Section: 28.5.6.5 [format.string.escaped] Status: WP Submitter: Tom Honermann Opened: 2023-07-31 Last modified: 2023-11-22
Priority: Not Prioritized
View all issues with WP status.
Discussion:
The C++23 DIS contains the following example in 28.5.6.5 [format.string.escaped] p3. (This example does not appear in the most recent N4950 WP or on https://eel.is/c++draft because the project editor has not yet merged changes needed to support rendering of some of the characters involved).
string s6 = format("[{:?}]", "🤷♂️"); // s6 has value: ["🤷\u{200d}♂\u{fe0f}"]
The character to be formatted (🤷♂️) consists of the following sequence of code points in the order presented:
U+1F937 (SHRUG)
U+200D (ZERO WIDTH JOINER)
U+2642 (MALE SIGN)
U+FE0F (VARIATION SELECTOR-16)
28.5.6.5 [format.string.escaped] bullet 2.2.1 specifies which code points are to be formatted as a
\u{hex-digit-sequence}
escape sequence:
(2.2.1) — If X encodes a single character C, then:
(2.2.1.1) — If C is one of the characters in Table 75 [tab:format.escape.sequences], then the two characters shown as the corresponding escape sequence are appended to E.
(2.2.1.2) — Otherwise, if C is not U+0020 SPACE and
(2.2.1.2.1) — CE is UTF-8, UTF-16, or UTF-32 and C corresponds to a Unicode scalar value whose
Unicode property General_Category
has a value in the groups Separator
(Z
) or Other
(C
), as described by UAX #44 of the Unicode Standard, or
(2.2.1.2.2) — CE is UTF-8, UTF-16, or UTF-32 and C corresponds to a Unicode scalar value with
the Unicode property Grapheme_Extend=Yes
as described by UAX #44 of the Unicode
Standard and C is not immediately preceded in S by a character P appended to E without
translation to an escape sequence, or
(2.2.1.2.3) — CE is neither UTF-8, UTF-16, nor UTF-32 and C is one of an implementation-defined set of separator or non-printable characters
then the sequence \u{hex-digit-sequence}
is appended to E, where hex-digit-sequence
is the shortest hexadecimal representation of C using lower-case hexadecimal digits.
(2.2.1.3) — Otherwise, C is appended to E.
The example is not consistent with the above specification for the final code point.

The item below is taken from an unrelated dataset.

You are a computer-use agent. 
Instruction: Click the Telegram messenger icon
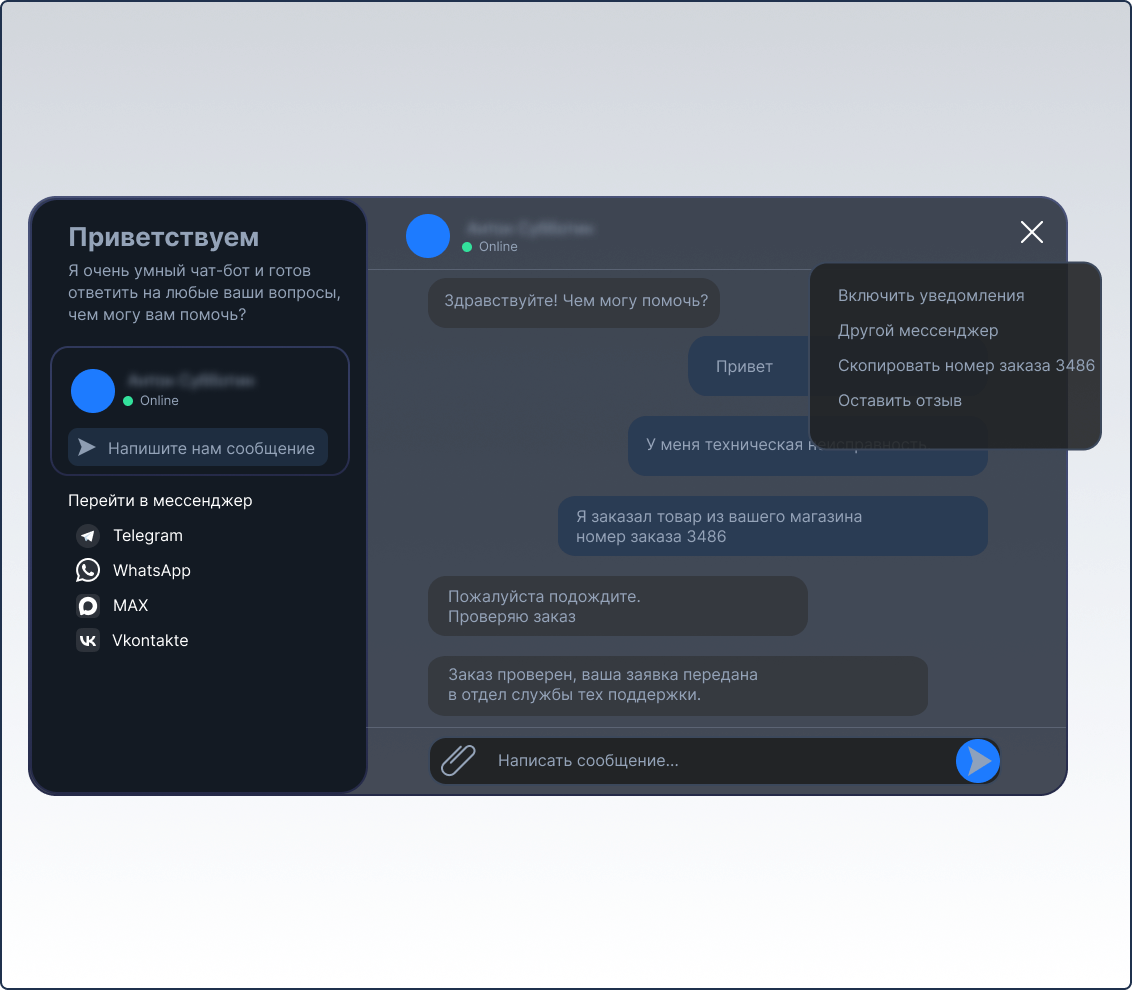pos(88,536)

U+FE0F is a single character,
is not one of the characters in Table 75, is not U+0020, has a General_Category
of Nonspacing Mark (Mn)
which is neither Z
nor C
, has Grapheme_Extend=Yes
but the prior character (U+2642) is not
formatted as an escape sequence, and is not one of an implementation-defined set of separator or non-printable characters
(for the purposes of this example; the example assumes a UTF-8 encoding). Thus, formatting for this character falls to
the last bullet point and the character should be appended as is (without translation to an escape sequence).
Since this character is a combining character, it should combine with the previous character and thus alter the
appearance of U+2642 (thus producing "♂️"
instead of "♂\u{fe0f}"
).
[2023-10-27; Reflector poll]
Set status to Tentatively Ready after six votes in favour during reflector poll.
[2023-11-11 Approved at November 2023 meeting in Kona. Status changed: Voting → WP.]
Proposed resolution:
This wording is relative to N4950 plus missing editorial pieces from P2286R8.
Modify the example following 28.5.6.5 [format.string.escaped] p3 as indicated:
[Drafting note: The presented example was voted in as part of P2286R8 during the July 2022 Virtual Meeting but is not yet accessible in the most recent working draft N4950.
Note that the final character (♂️) is composed from the two code points U+2642 and U+FE0F. ]
string s6 = format("[{:?}]", "🤷♂️"); // s6 has value:["🤷\u{200d}♂\u{fe0f}"]["🤷\u{200d}♂️"]